Bilan

UBS l'a payé cher, malgré les pertes sous son règne

En cinq ans, Carsten Kengeter, l'ancien chef de la division «banque d'investissement» d'UBS aura encaissé près de 40 millions de francs. Malgré les revers vécus avec l'affaire Adoboli et le scandale du Libor.
On le savait en disgrâce. Son départ était attendu. Finalement, Carsten Kengeter aura résisté plus longtemps que prévu, selon le Tages-Anzeiger. Et surtout, il a gagné beaucoup d'argent, malgré les milliards de pertes essuyées par la banque suisse sous son règne, qui finalement devrait s'étendre sur cinq ans.

UBS a engagé le fringant Allemand en décembre 2008 pour reprendre en main sa division «banque d'investissement». Et de fait, dans sa première activité, Carsten Kengeter a réduit les pertes de la division de 50 milliards à un demi-milliards de francs.

Ce retournement magistral a été obtenu avec le précieux concours de la Confédération, qui s'est portée en 2008 au secours de la banque en grande difficulté. Il a valu au nouveau responsable de l'«Investment banking» un premier dédommagement de 13 millions de francs pour l'exercice 2009, dont 12,5 sous forme de bonus, rappelle le Tagi.

39 millions de francs au total

UBS publie chaque année les salaires et boni des membres de la direction et des responsables les mieux payés. En 2010 également, Carsten Kengeter a figuré parmi ceux-ci, avec une rémunération totale de 9,3 millions.

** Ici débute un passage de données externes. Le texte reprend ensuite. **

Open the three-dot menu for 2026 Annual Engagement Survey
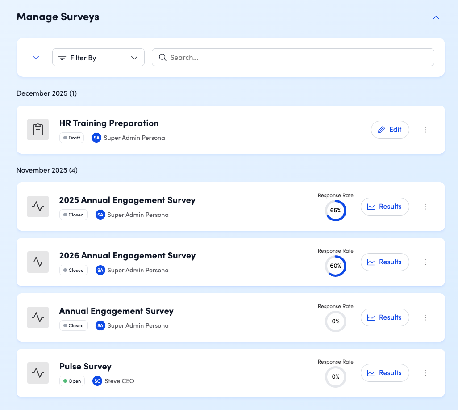This screenshot has height=410, width=458. coord(425,262)
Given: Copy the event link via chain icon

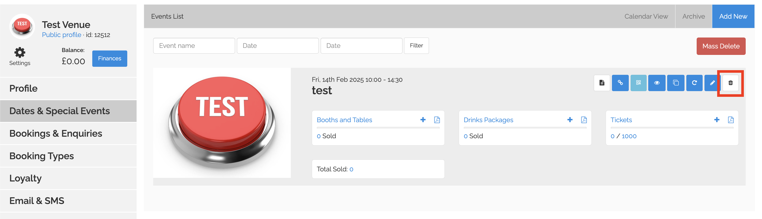Looking at the screenshot, I should coord(620,83).
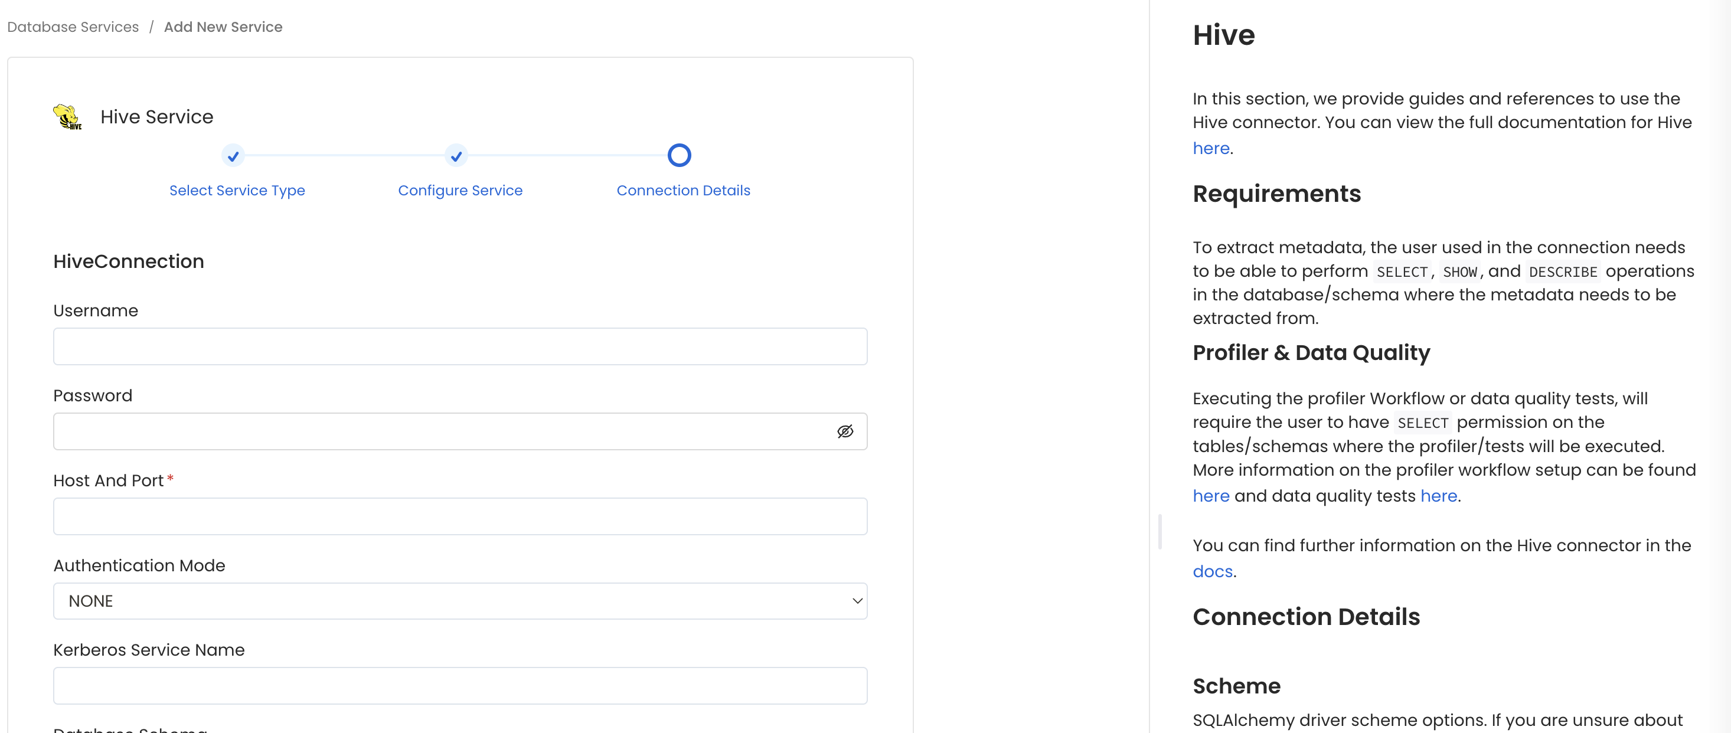Click the Select Service Type checkmark icon
Viewport: 1731px width, 733px height.
tap(233, 155)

En 2011, la division du chef allemand a subi les effets de l'affaire du «rogue trader» Kweku Adoboli. Les opérations à découvert du trader londonien n'étaient certes non autorisées, mais le système de surveillance d'UBS a aussi été montré du doigt.

Dans la foulée de l'affaire, le salaire de Carsten Kengeter a reculé et n'est plus apparu dans la liste officielle des rémunérations les plus élevées versées par la banque. Le Tagi estime toutefois à 5 millions de francs son dû pour 2011. L'Allemand est supposé avoir gagné ensuite 6 millions de francs en 2012. Et il devrait obtenir tout autant en 2013.

Au total Carsten Kengeter aura ainsi accumulé en cinq ans 39 millions de francs de salaires et boni, à en croire le quotidien zurichois. Pourtant, le scandale du Libor, dont il est au moins partiellement responsable, est venu s'ajouter, en 2012, à celui de l'affaire Adoboli.

260 milliards de positions à retraiter

Parallèlement à sa décision à l'automne dernier de se recentrer sur la gestion de fortune, UBS a chargé Carsten Kengeter de gérer quelques 260 milliards d'actifs (en valeur au bilan) qui ont été séparés de la gestion courante et qui présentent un risque pondéré évalué à 90 milliards de francs.

L'Allemand sera désormais remplacé dans cette tâche par Sam Molinaro, un transfuge de la banque d'investissement américaine Bear Stearns, reprise et sauvée en 2008 par J.P. Morgan Chase. Pour cette tâche, qui doit s'étendre jusqu'à 2017, l'Américain peut compter sur l'assistance de 300 collaborateurs.

Sam Molinaro pourra s'appuyer aussi sur Carsten Kengeter. Pendant quelque mois, celui-ci restera à disposition d'UBS en «tant que conseiller», comme noté par Sergio Ermotti dans un courriel adressé aux collaborateurs.